Copy the following lines word for word, with nothing changed.

Data records
>> Begin

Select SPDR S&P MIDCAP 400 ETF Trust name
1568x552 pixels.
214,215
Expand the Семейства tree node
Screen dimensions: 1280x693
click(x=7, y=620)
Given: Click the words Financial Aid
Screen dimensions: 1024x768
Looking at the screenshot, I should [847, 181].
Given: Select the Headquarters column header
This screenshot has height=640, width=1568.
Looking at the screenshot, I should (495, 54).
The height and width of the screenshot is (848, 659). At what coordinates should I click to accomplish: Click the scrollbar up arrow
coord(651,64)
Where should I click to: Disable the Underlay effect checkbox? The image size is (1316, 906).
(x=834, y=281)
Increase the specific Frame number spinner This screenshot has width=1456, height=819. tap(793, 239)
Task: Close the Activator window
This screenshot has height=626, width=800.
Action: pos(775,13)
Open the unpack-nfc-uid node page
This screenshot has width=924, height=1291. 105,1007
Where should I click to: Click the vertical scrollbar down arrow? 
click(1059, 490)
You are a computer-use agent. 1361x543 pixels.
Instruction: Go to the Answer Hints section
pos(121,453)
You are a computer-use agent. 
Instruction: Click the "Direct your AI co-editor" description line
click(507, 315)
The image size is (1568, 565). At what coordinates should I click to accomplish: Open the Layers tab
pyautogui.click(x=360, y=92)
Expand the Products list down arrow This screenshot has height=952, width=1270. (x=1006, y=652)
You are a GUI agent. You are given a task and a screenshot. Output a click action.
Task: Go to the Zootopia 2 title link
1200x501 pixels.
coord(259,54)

>> End

EXERCISE RESPONSE:
Select SPDR S&P MIDCAP 400 ETF Trust name
1568x552 pixels.
214,215
Expand the Семейства tree node
Screen dimensions: 1280x693
click(x=7, y=620)
Given: Click the words Financial Aid
Screen dimensions: 1024x768
Looking at the screenshot, I should [847, 181].
Given: Select the Headquarters column header
This screenshot has height=640, width=1568.
Looking at the screenshot, I should (495, 54).
The height and width of the screenshot is (848, 659). At what coordinates should I click to accomplish: Click the scrollbar up arrow
coord(651,64)
Where should I click to: Disable the Underlay effect checkbox? The image size is (1316, 906).
(x=834, y=281)
Increase the specific Frame number spinner This screenshot has width=1456, height=819. tap(793, 239)
Task: Close the Activator window
This screenshot has height=626, width=800.
Action: pos(775,13)
Open the unpack-nfc-uid node page
This screenshot has width=924, height=1291. 105,1007
Where should I click to: Click the vertical scrollbar down arrow? 
click(1059, 490)
You are a computer-use agent. 1361x543 pixels.
Instruction: Go to the Answer Hints section
pos(121,453)
You are a computer-use agent. 
Instruction: Click the "Direct your AI co-editor" description line
click(507, 315)
The image size is (1568, 565). At what coordinates should I click to accomplish: Open the Layers tab
pyautogui.click(x=360, y=92)
Expand the Products list down arrow This screenshot has height=952, width=1270. (x=1006, y=652)
You are a GUI agent. You are given a task and a screenshot. Output a click action.
Task: Go to the Zootopia 2 title link
1200x501 pixels.
coord(259,54)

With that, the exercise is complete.